City leaders have known for years that Baldwin’s wastewater treatment plant doesn’t work very well. Now they must decide if they want to spend $8 million to build a new one or spend $4.75 million to partially patch up the one they have.
Baldwin Council Members met this week with their consultants from Engineering Management Incorporated (EMI) and Jeff McLeod from the United States Department of Agriculture (USDA).
The folks from EMI have worked up two different plans to repair the sewer plant and hope to get the USDA to help pay for it.
What’s Wrong with Baldwin’s Wastewater Plant?
Baldwin’s sewer plant was originally built in the 1970s. They did an upgrade in 2003 but the piece that is supposed to filter equipment-damaging debris from entering the plant, the “headworks,” never worked properly. Engineers say, over the past decade, every pipe and piece of equipment they have was damaged by the debris-laden water coming into the plant.

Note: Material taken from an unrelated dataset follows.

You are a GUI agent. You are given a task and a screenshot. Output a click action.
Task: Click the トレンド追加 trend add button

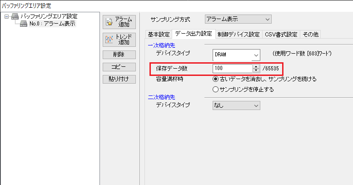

There’s also a problem with the size of the lines. The prison in Alto is the city’s largest customer and the Department of Corrections wanted an upgrade at the plant to process 800,000 gallons a day. They did that but the pipes leading to the plant can’t actually handle that much. According to a 2011 report from former Supervisor Chad Conard, “The plant is supposed to handle 800,000 gallons a day but when it gets to 600,000 gallons everything begins to overflow and operators go into emergency measures.” The same report states that the facility’s wiring is also a mess.
All these problems mean high annual operations and maintenance costs. Baldwin paid $641,907 just to keep the plant up and running during this year.
What do the Consultants Suggest?
The $8 million plan replaces almost everything at the current plant. It promises to correct all the mistakes of the past and fully update the plant beyond current state environmental requirements. EMI believes it will make the whole operation more efficient which would lower the cost of running the plant by a considerable amount.
The $4.7 million plan replaces the defective headworks and adds two clarifiers to the existing system to address a handful of immediate issues.
How Can Baldwin Afford Either Plan?
Either choice will require Baldwin to take on 40 more years of debt. Paying it back would fall to the city’s sewer customers meaning monthly sewer bills would increase. How much more folks would pay depends on which plan leaders choose and how they finance it.
If they have to borrow the full $8 million, the average household sewer bill increases to roughly $49 per month.
The $4.75 million plan with straight financing would see bills go up to $46 per month. The costs for commercial and industrial customers would rise too.
The folks at EMI who came up with the plan project that your bills would rise much less if the city can get the USDA to provide a grant for 75% of the cost. “You get a 7% rate increase for a 4 million dollar project or a 2% rate increase for the 8 million dollar project (with USDA help),” according to EMI Project Manager Chip McGaughey. The reason the more expensive plan would cost ratepayers less is because fixing the whole plant makes it cheaper to operate.
Spend Money to Save Money?
According to EMI, fully rebuilding the plant would result in an estimated $162,806 annual savings in operations and maintenance costs over what the city paid this year. If the USDA grant doesn’t come through and the city had to finance the full note, the annual savings would initially cover more than half of the city’s annual loan payment on the $8 million. If the feds pay 75% of the total, the annual loan payment drops to $74,266.47.
Annual savings on operations and maintenance are much less with the cheaper plan because many of the existing problems would remain. The city would realize about $55,306 in O&M savings per year and still face an annual loan payment of $176,382.86.
Georgia DOC Wins Either Way?
The Georgia Department of Corrections comes out a winner no matter which plan Baldwin chooses. Their costs will drop under either proposal because, due to a lawsuit settlement, much of their sewer rate is based the cost of operating and maintaining the system.
Will the Feds Help Pay?
“I can’t obligate the government as far as what we could do,” says the USDA’s Jeff McLeod. “The 75% grant comes if income here is low enough, which it is, but also you have to have documentable health and safety hazards.”
Baldwin has those “hazards.” The city includes a couple thousand dollars in each year’s budget to pay Environmental Protection Division fines from sewage spills and other problems. This year the fines totaled more than $3,391.
McLeod says the USDA is eager to help communities like Baldwin. In this case, the government’s interest is to reduce health and safety hazards and to keep folks’ sewer rates from rising too high because much of Baldwin’s population lives close to the poverty line.
Timing is also an issue. USDA has a large pool of federal tax dollars set aside specifically for rural development in Georgia. According to McLeod, “Georgia is number 2 in the nation for allocations but we’re not using our funds like they (USDA) would like for us to.” He says if they don’t get those funds obligated to projects here within the next few months, the Washington D. C. office will take Georgia’s money and use it in other states. Leaders say that makes the agency “motivated” to back Baldwin’s sewer plant.
What’s Next?
The USDA can’t approve any funding until Baldwin leaders pick which plan they want to pursue. City Council will discuss the issue further at their planned work session July 9.